A Background in Business to Help Colleges Grow
By Hannah Steinkopf-Frank
University of Illinois Stamps Scholar Julia Weiss’s college experience was so impactful that she now uses her background in business and marketing to help higher education institutions around the country more effectively manage their resources.
Her interest in Chinese, one of her college majors, began at New Trier High School in Winnetka, Illinois, where she played soccer and ran cross-country. After traveling to China after her sophomore year, she fell for the language and the culture and knew she wanted to continue studying it.
She was drawn to the University of Illinois, a school her brother attended, because of the rigorous academics and the breadth of opportunities that existed at the big school. As part of the first class of Stamps Scholars, she said the Scholarship was the deciding factor in her college decision process.
During her freshman year, she stayed in a living and learning community called LEADS that focused on leadership and service. She said it was a way to make the campus feel like home. After her freshman year, she decided to add majors in international business and marketing to give her a more well-rounded education.
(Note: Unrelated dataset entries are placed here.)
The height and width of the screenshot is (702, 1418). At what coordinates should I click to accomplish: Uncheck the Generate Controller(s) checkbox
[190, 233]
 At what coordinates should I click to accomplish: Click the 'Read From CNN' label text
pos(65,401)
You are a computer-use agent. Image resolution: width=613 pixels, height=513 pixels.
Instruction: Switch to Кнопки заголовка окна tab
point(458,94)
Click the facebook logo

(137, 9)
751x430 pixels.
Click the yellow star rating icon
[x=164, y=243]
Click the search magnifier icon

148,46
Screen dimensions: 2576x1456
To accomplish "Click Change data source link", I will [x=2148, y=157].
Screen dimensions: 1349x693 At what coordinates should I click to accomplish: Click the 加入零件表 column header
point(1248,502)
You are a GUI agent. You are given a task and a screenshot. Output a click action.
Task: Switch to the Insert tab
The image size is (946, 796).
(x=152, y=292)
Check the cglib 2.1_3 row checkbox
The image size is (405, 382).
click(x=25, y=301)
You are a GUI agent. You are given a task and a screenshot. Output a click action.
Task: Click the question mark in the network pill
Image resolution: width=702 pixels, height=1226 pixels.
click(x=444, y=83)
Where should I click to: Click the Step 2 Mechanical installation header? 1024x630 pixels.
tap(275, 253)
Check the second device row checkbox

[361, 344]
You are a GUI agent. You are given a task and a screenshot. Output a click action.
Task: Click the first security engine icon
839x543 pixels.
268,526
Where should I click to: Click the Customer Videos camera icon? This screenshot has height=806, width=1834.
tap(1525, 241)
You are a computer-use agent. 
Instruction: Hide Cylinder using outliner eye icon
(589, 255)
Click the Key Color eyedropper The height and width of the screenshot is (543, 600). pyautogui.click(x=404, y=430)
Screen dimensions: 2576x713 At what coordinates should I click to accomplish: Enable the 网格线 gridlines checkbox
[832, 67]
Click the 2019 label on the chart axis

During her time at the Illinois she was a part of the College of Liberal Arts and Sciences Office of Advancement’s LAS Leaders. She was also a student representative for the Urbana Campus Alumni Advisory Board and devoted most of her time to Student Alumni Ambassadors, the student division of the alumni association. She served on the executive board for two years and said the organization focused her career path. It helped her learn how universities operate, and her senior year, she helped plan a welcoming event for freshman.
“It made me really enjoy higher educational as an industry,” she said. “It defined my experience at the University of Illinois and made me a much more passionate Illini than I probably would have been otherwise.”
She was also involved in Illinois Business Consulting, a student organization that consults for a wide range of companies, including nonprofits and Fortune 100s. She worked on internal projects as well as with small startups. She said, “It gave me a really good perspective into consulting and being a problem solver for another entity.”
In addition, she was and continues to referee soccer games, something she started doing in high school. She said, “It’s great getting to be outdoors and being connected to the game I love.” She has refereed players ranging from 8-year-olds discovering soccer to teenagers trying to be recruited to college teams.
The summer after her junior year, she interned at Anheuser-Busch to explore a career in supply chain management. She worked in the procurement department with indirect materials. While she decided it was not the right career path, it was still an important learning experience because it was an enlightening first job in a corporate environment.
Thanks to the Stamps Scholarship, she studied abroad three times. The spring of her sophomore year, she studied in Beijing, China on an intensive Mandarin program and interned at a law firm. She said this trip helped her become engrained in the culture and the challenge of only speaking Mandarin made her a more creative thinker. During her senior year, she studied abroad in Burkina Faso on a program focused on international development. The summer after graduating, she went to Curacao in the Caribbean with the University’s Honors Program on a trip focused on marine biodiversity.
“This set off a new whirlwind of travel and made me eager and excited to experience new things and jump into situations in which I’m not comfortable,” she said.
Since graduating, she has started working at Huron Consulting Group as a higher education consultant. She is in the enterprise systems group and works with universities and academic medical centers to review, revise, implement, and optimize administrative systems. She focuses on universities’ financial systems and how they manage grants and other donations as well as daily operations. Currently, she is working with Vanderbilt University to implement new administrative systems and enjoys the large-scale project, getting to use new technology, and working with leaders across the institution.
“Higher education fascinates me as this combination of public good and private good,” she said. “I think the role it plays in our society is extremely impactful.”
Her goal is to stay in the higher education industry, but have a larger impact on student experiences. She is interesting in exploring the area of consulting that focuses on student life cycle and helping universities create a better environment for their students.
“The biggest impact the Stamps Scholarship had was providing the opportunities I wouldn’t have otherwise experienced with the knowledge that doing those things made me the person I am today,” she said. “It gave me the confidence to succeed in my industry, to develop my perspective on the world, and to develop my personality.”